→ **Your objective**:
Please restate word for word each line from the one containing "The image size" to the last line of the records below, and drop the pictures.

→ **Material to process**:
□ □ □ □

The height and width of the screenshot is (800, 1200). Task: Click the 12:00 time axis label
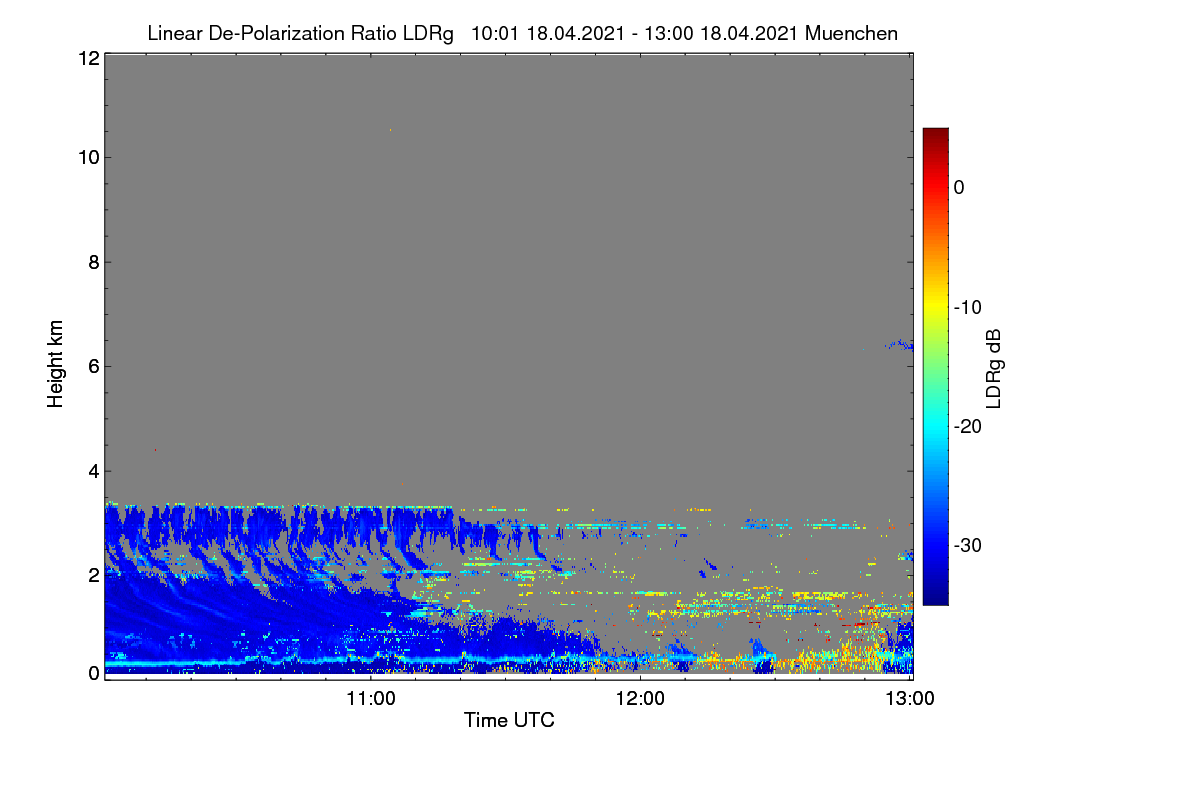click(x=640, y=698)
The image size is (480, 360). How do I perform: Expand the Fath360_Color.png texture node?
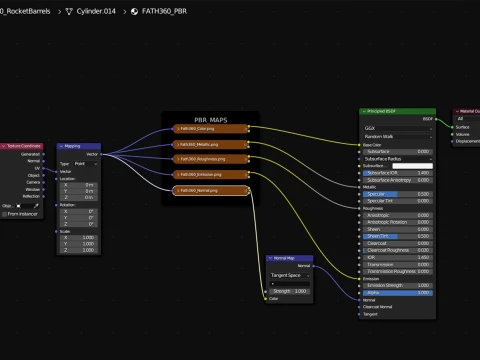pyautogui.click(x=178, y=129)
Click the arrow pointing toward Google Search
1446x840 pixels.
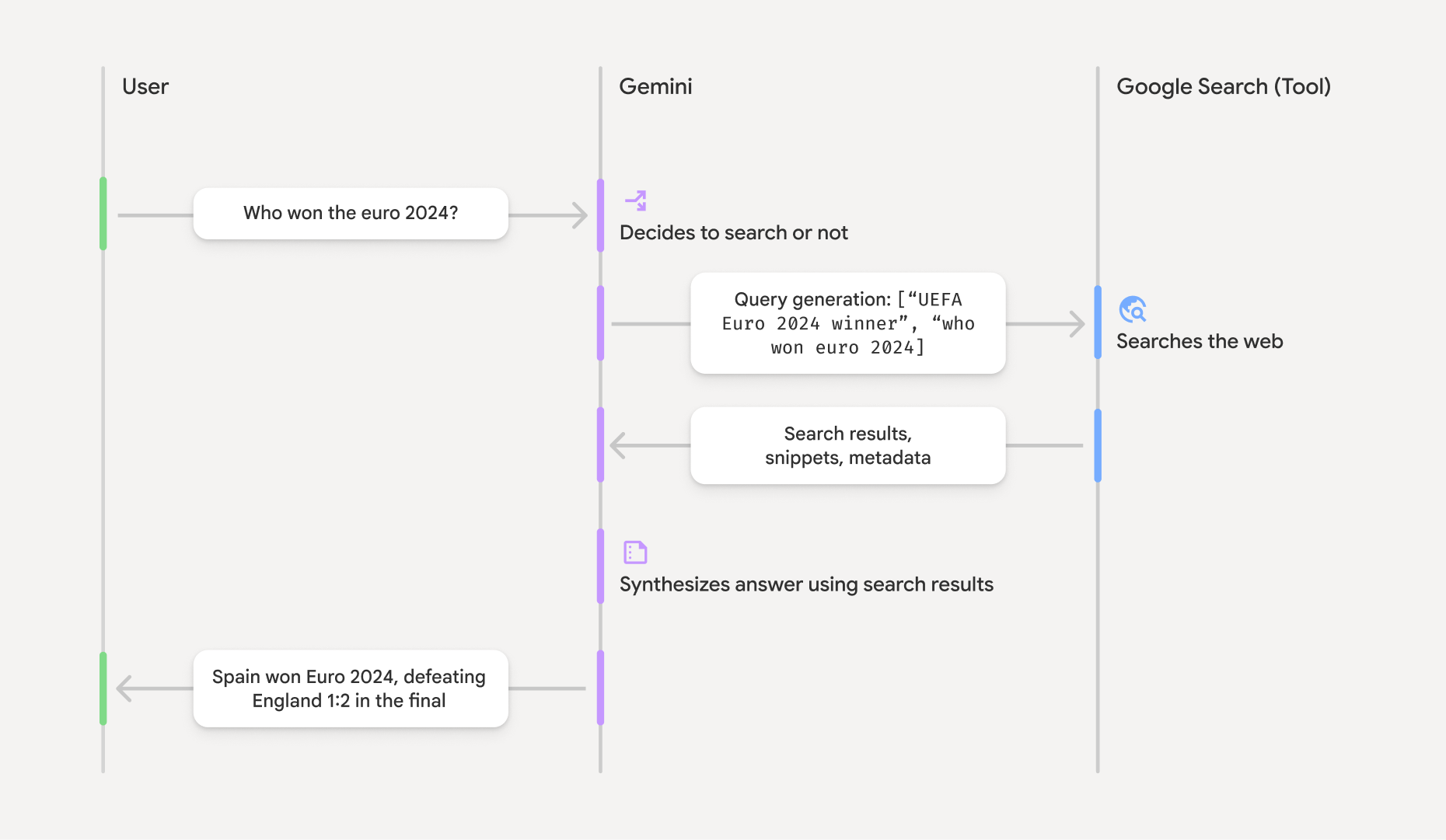pyautogui.click(x=1076, y=324)
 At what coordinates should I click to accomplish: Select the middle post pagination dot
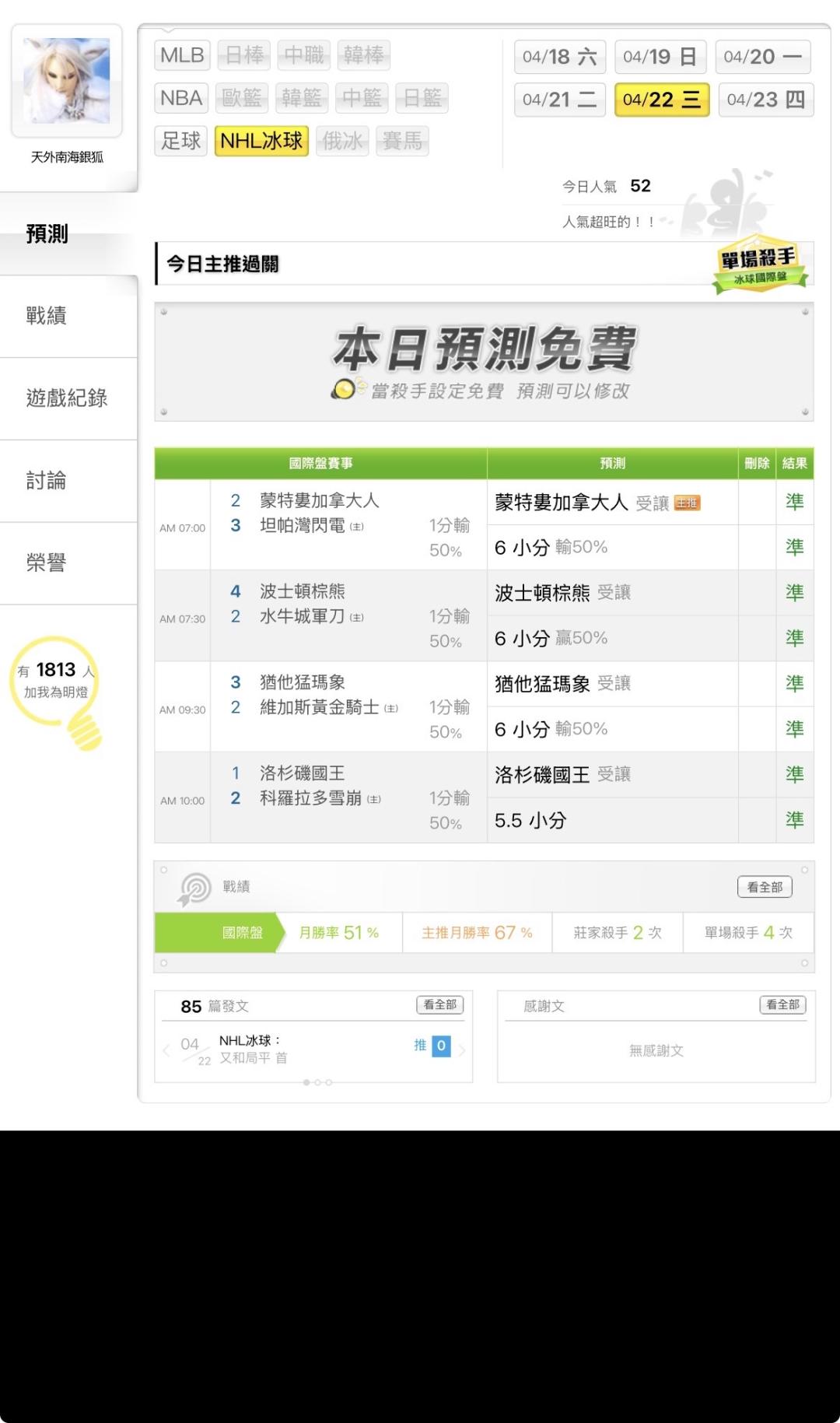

□ □ □ □

→ **Response to the task**:
The image size is (480, 360). How do I perform: Expand the Fath360_Color.png texture node?
pyautogui.click(x=178, y=129)
Click the arrow pointing toward Google Search
1446x840 pixels.
pyautogui.click(x=1076, y=324)
 At what coordinates should I click to accomplish: Select the middle post pagination dot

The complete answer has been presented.